» **Work request**:
A faithful copy is required. Print each line of the data exactly and omit the pictures.

» **Working data**:
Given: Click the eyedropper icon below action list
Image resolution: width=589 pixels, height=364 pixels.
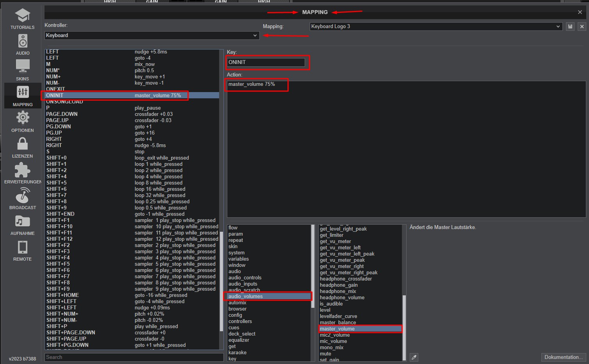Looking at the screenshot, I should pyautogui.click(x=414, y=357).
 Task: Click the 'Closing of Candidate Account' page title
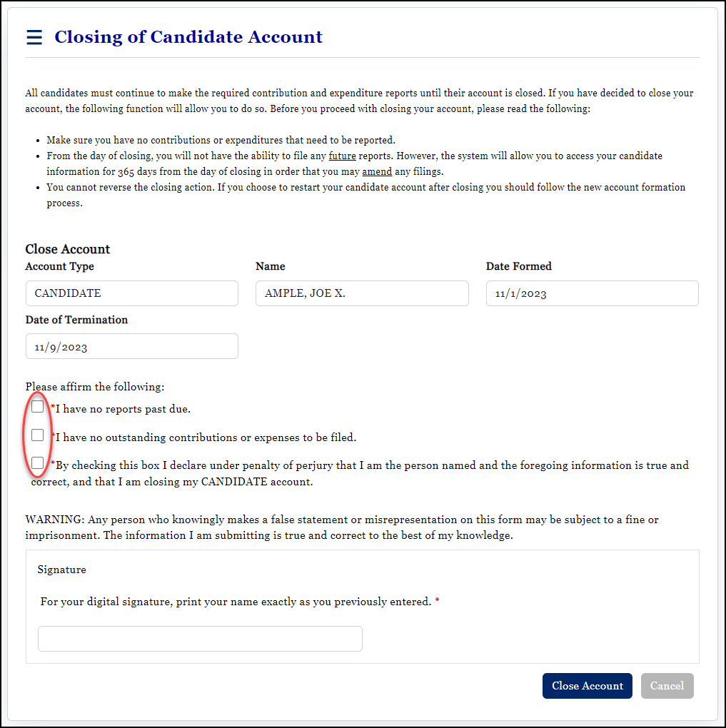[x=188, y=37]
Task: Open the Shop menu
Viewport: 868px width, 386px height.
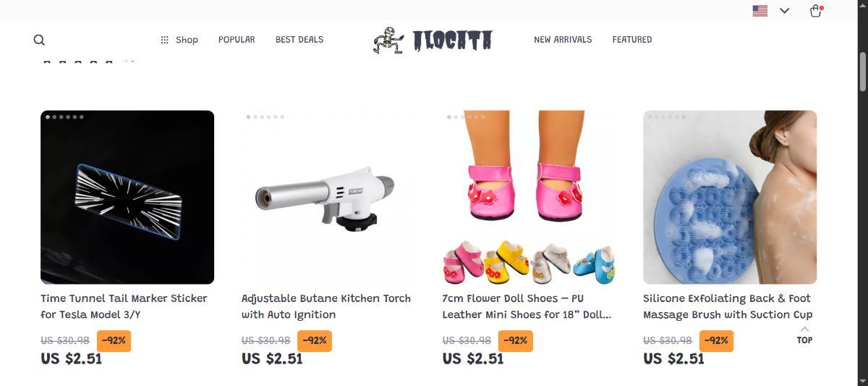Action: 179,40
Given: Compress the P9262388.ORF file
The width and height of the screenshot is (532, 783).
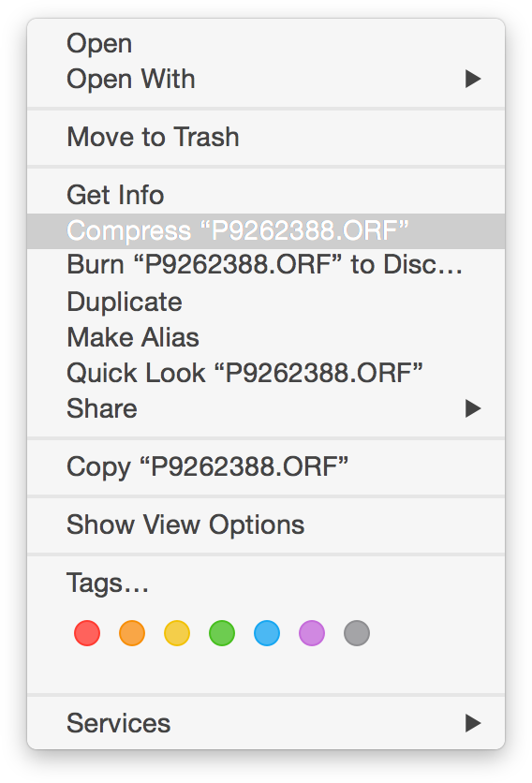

» **Solved problem**:
Given: Click the eyedropper icon below action list
Image resolution: width=589 pixels, height=364 pixels.
Looking at the screenshot, I should pyautogui.click(x=414, y=357).
 Task: Click the 'Closing of Candidate Account' page title
[x=188, y=37]
Task: Open the Shop menu
Viewport: 868px width, 386px height.
Action: 179,40
Given: Compress the P9262388.ORF file
The width and height of the screenshot is (532, 783).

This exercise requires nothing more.